# [Set problem]
Lay out every line of the listing below as a numbered list, leaving out the blank lines.

-- Start of Available data --

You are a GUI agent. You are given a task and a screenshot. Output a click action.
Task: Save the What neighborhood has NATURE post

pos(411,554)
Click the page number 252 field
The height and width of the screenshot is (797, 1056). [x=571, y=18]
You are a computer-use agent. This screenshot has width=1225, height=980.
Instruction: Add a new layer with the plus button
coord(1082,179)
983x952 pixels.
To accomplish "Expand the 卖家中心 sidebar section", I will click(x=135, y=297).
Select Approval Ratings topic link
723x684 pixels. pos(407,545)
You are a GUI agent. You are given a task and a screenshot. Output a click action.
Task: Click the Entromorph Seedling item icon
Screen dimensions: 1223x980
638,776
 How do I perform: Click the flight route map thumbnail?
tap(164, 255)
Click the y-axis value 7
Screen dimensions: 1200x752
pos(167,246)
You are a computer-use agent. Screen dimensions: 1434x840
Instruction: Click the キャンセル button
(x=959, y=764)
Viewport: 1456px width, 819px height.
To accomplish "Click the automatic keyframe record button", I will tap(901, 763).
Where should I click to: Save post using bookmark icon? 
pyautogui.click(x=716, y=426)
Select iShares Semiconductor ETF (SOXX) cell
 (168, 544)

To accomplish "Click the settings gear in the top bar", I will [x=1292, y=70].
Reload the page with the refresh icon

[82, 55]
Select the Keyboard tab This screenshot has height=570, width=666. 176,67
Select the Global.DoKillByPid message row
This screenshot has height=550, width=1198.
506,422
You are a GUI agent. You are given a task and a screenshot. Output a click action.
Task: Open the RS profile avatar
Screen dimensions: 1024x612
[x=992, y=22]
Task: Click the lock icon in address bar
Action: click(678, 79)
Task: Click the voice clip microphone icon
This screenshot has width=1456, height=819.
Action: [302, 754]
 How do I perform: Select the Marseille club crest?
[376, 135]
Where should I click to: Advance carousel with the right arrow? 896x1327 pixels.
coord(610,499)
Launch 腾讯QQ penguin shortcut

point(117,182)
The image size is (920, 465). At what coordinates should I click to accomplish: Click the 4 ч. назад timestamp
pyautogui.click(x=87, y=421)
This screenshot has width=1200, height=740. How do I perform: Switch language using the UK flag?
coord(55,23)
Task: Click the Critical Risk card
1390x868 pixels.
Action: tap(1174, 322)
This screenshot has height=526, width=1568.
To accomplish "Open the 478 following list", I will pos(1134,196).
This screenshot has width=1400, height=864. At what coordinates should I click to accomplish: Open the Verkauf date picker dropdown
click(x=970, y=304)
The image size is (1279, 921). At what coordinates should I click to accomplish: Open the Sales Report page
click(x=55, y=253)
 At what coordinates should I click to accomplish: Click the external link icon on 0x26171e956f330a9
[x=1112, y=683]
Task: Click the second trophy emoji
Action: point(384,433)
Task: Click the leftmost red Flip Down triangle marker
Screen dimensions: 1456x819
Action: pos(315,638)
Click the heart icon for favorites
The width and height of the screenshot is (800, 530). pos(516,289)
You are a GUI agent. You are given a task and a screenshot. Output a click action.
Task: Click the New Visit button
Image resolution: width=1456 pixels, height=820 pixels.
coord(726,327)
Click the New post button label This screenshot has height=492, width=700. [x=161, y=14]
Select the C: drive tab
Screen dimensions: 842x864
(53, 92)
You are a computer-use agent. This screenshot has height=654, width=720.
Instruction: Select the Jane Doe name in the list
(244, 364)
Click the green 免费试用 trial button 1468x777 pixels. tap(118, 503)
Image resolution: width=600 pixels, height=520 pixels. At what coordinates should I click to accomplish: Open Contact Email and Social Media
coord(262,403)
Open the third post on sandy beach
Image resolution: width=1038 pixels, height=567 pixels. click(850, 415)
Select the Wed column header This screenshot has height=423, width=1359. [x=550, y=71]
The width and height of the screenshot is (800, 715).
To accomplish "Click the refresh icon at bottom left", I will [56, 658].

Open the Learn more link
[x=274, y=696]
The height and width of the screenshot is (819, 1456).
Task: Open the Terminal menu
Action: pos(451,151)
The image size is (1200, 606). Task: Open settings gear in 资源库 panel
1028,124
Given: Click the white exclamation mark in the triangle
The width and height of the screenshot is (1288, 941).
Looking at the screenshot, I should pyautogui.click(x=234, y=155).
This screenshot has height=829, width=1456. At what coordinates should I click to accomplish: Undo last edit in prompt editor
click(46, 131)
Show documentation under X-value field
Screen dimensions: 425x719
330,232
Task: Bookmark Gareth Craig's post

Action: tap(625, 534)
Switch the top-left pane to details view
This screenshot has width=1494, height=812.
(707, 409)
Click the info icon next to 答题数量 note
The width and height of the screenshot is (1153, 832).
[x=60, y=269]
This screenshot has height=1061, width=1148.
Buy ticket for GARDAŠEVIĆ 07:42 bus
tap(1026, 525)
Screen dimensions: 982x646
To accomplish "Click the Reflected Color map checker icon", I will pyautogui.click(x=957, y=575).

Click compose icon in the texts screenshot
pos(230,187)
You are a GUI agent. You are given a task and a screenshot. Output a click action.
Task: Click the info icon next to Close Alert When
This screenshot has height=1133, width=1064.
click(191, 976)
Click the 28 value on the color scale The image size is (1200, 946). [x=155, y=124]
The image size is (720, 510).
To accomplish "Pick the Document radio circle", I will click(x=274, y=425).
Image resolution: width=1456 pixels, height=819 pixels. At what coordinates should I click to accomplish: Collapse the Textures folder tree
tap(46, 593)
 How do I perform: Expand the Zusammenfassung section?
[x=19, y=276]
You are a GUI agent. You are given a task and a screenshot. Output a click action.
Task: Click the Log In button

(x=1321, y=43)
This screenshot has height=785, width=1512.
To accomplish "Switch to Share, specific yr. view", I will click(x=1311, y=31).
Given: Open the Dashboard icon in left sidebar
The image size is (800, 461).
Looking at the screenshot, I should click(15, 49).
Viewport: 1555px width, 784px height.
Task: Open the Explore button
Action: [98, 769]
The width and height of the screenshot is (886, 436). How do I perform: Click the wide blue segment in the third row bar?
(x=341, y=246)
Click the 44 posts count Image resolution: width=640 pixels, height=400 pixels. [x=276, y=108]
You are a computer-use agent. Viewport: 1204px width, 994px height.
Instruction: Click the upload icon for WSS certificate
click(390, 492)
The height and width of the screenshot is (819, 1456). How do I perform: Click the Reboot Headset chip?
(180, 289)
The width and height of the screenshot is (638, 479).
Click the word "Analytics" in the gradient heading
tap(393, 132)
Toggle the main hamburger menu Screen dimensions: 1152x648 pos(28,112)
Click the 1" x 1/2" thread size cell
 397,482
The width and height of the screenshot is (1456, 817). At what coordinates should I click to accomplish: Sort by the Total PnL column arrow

-- End of Available data --

# [Output]
1. You are a GUI agent. You are given a task and a screenshot. Output a click action.
2. Task: Save the What neighborhood has NATURE post
3. pos(411,554)
4. Click the page number 252 field
5. The height and width of the screenshot is (797, 1056). [x=571, y=18]
6. You are a computer-use agent. This screenshot has width=1225, height=980.
7. Instruction: Add a new layer with the plus button
8. coord(1082,179)
9. 983x952 pixels.
10. To accomplish "Expand the 卖家中心 sidebar section", I will click(x=135, y=297).
11. Select Approval Ratings topic link
12. 723x684 pixels. pos(407,545)
13. You are a GUI agent. You are given a task and a screenshot. Output a click action.
14. Task: Click the Entromorph Seedling item icon
15. Screen dimensions: 1223x980
16. 638,776
17.  How do I perform: Click the flight route map thumbnail?
18. tap(164, 255)
19. Click the y-axis value 7
20. Screen dimensions: 1200x752
21. pos(167,246)
22. You are a computer-use agent. Screen dimensions: 1434x840
23. Instruction: Click the キャンセル button
24. (x=959, y=764)
25. Viewport: 1456px width, 819px height.
26. To accomplish "Click the automatic keyframe record button", I will tap(901, 763).
27. Where should I click to: Save post using bookmark icon? 
28. pyautogui.click(x=716, y=426)
29. Select iShares Semiconductor ETF (SOXX) cell
30.  (168, 544)
31. To accomplish "Click the settings gear in the top bar", I will [x=1292, y=70].
32. Reload the page with the refresh icon
33. [82, 55]
34. Select the Keyboard tab This screenshot has height=570, width=666. 176,67
35. Select the Global.DoKillByPid message row
36. This screenshot has height=550, width=1198.
37. 506,422
38. You are a GUI agent. You are given a task and a screenshot. Output a click action.
39. Task: Open the RS profile avatar
40. Screen dimensions: 1024x612
41. [x=992, y=22]
42. Task: Click the lock icon in address bar
43. Action: click(678, 79)
44. Task: Click the voice clip microphone icon
45. This screenshot has width=1456, height=819.
46. Action: [302, 754]
47.  How do I perform: Select the Marseille club crest?
48. [376, 135]
49. Where should I click to: Advance carousel with the right arrow? 896x1327 pixels.
50. coord(610,499)
51. Launch 腾讯QQ penguin shortcut
52. point(117,182)
53. The image size is (920, 465). At what coordinates should I click to accomplish: Click the 4 ч. назад timestamp
54. pyautogui.click(x=87, y=421)
55. This screenshot has width=1200, height=740. How do I perform: Switch language using the UK flag?
56. coord(55,23)
57. Task: Click the Critical Risk card
58. 1390x868 pixels.
59. Action: tap(1174, 322)
60. This screenshot has height=526, width=1568.
61. To accomplish "Open the 478 following list", I will pos(1134,196).
62. This screenshot has width=1400, height=864. At what coordinates should I click to accomplish: Open the Verkauf date picker dropdown
63. click(x=970, y=304)
64. The image size is (1279, 921). At what coordinates should I click to accomplish: Open the Sales Report page
65. click(x=55, y=253)
66.  At what coordinates should I click to accomplish: Click the external link icon on 0x26171e956f330a9
67. [x=1112, y=683]
68. Task: Click the second trophy emoji
69. Action: point(384,433)
70. Task: Click the leftmost red Flip Down triangle marker
71. Screen dimensions: 1456x819
72. Action: pos(315,638)
73. Click the heart icon for favorites
74. The width and height of the screenshot is (800, 530). pos(516,289)
75. You are a GUI agent. You are given a task and a screenshot. Output a click action.
76. Task: Click the New Visit button
77. Image resolution: width=1456 pixels, height=820 pixels.
78. coord(726,327)
79. Click the New post button label This screenshot has height=492, width=700. [x=161, y=14]
80. Select the C: drive tab
81. Screen dimensions: 842x864
82. (53, 92)
83. You are a computer-use agent. This screenshot has height=654, width=720.
84. Instruction: Select the Jane Doe name in the list
85. (244, 364)
86. Click the green 免费试用 trial button 1468x777 pixels. tap(118, 503)
87. Image resolution: width=600 pixels, height=520 pixels. At what coordinates should I click to accomplish: Open Contact Email and Social Media
88. coord(262,403)
89. Open the third post on sandy beach
90. Image resolution: width=1038 pixels, height=567 pixels. click(850, 415)
91. Select the Wed column header This screenshot has height=423, width=1359. [x=550, y=71]
92. The width and height of the screenshot is (800, 715).
93. To accomplish "Click the refresh icon at bottom left", I will [56, 658].
94. Open the Learn more link
95. [x=274, y=696]
96. The height and width of the screenshot is (819, 1456).
97. Task: Open the Terminal menu
98. Action: pos(451,151)
99. The image size is (1200, 606). Task: Open settings gear in 资源库 panel
100. 1028,124
101. Given: Click the white exclamation mark in the triangle
102. The width and height of the screenshot is (1288, 941).
103. Looking at the screenshot, I should pyautogui.click(x=234, y=155).
104. This screenshot has height=829, width=1456. At what coordinates should I click to accomplish: Undo last edit in prompt editor
105. click(46, 131)
106. Show documentation under X-value field
107. Screen dimensions: 425x719
108. 330,232
109. Task: Bookmark Gareth Craig's post
110. Action: tap(625, 534)
111. Switch the top-left pane to details view
112. This screenshot has width=1494, height=812.
113. (707, 409)
114. Click the info icon next to 答题数量 note
115. The width and height of the screenshot is (1153, 832).
116. [x=60, y=269]
117. This screenshot has height=1061, width=1148.
118. Buy ticket for GARDAŠEVIĆ 07:42 bus
119. tap(1026, 525)
120. Screen dimensions: 982x646
121. To accomplish "Click the Reflected Color map checker icon", I will pyautogui.click(x=957, y=575).
122. Click compose icon in the texts screenshot
123. pos(230,187)
124. You are a GUI agent. You are given a task and a screenshot. Output a click action.
125. Task: Click the info icon next to Close Alert When
126. This screenshot has height=1133, width=1064.
127. click(191, 976)
128. Click the 28 value on the color scale The image size is (1200, 946). [x=155, y=124]
129. The image size is (720, 510).
130. To accomplish "Pick the Document radio circle", I will click(x=274, y=425).
131. Image resolution: width=1456 pixels, height=819 pixels. At what coordinates should I click to accomplish: Collapse the Textures folder tree
132. tap(46, 593)
133.  How do I perform: Expand the Zusammenfassung section?
134. [x=19, y=276]
135. You are a GUI agent. You are given a task and a screenshot. Output a click action.
136. Task: Click the Log In button
137. (x=1321, y=43)
138. This screenshot has height=785, width=1512.
139. To accomplish "Switch to Share, specific yr. view", I will click(x=1311, y=31).
140. Given: Open the Dashboard icon in left sidebar
141. The image size is (800, 461).
142. Looking at the screenshot, I should click(15, 49).
143. Viewport: 1555px width, 784px height.
144. Task: Open the Explore button
145. Action: [98, 769]
146. The width and height of the screenshot is (886, 436). How do I perform: Click the wide blue segment in the third row bar?
147. (x=341, y=246)
148. Click the 44 posts count Image resolution: width=640 pixels, height=400 pixels. [x=276, y=108]
149. You are a computer-use agent. Viewport: 1204px width, 994px height.
150. Instruction: Click the upload icon for WSS certificate
151. click(390, 492)
152. The height and width of the screenshot is (819, 1456). How do I perform: Click the Reboot Headset chip?
153. (180, 289)
154. The width and height of the screenshot is (638, 479).
155. Click the word "Analytics" in the gradient heading
156. tap(393, 132)
157. Toggle the main hamburger menu Screen dimensions: 1152x648 pos(28,112)
158. Click the 1" x 1/2" thread size cell
159.  397,482
160. The width and height of the screenshot is (1456, 817). At what coordinates should I click to accomplish: Sort by the Total PnL column arrow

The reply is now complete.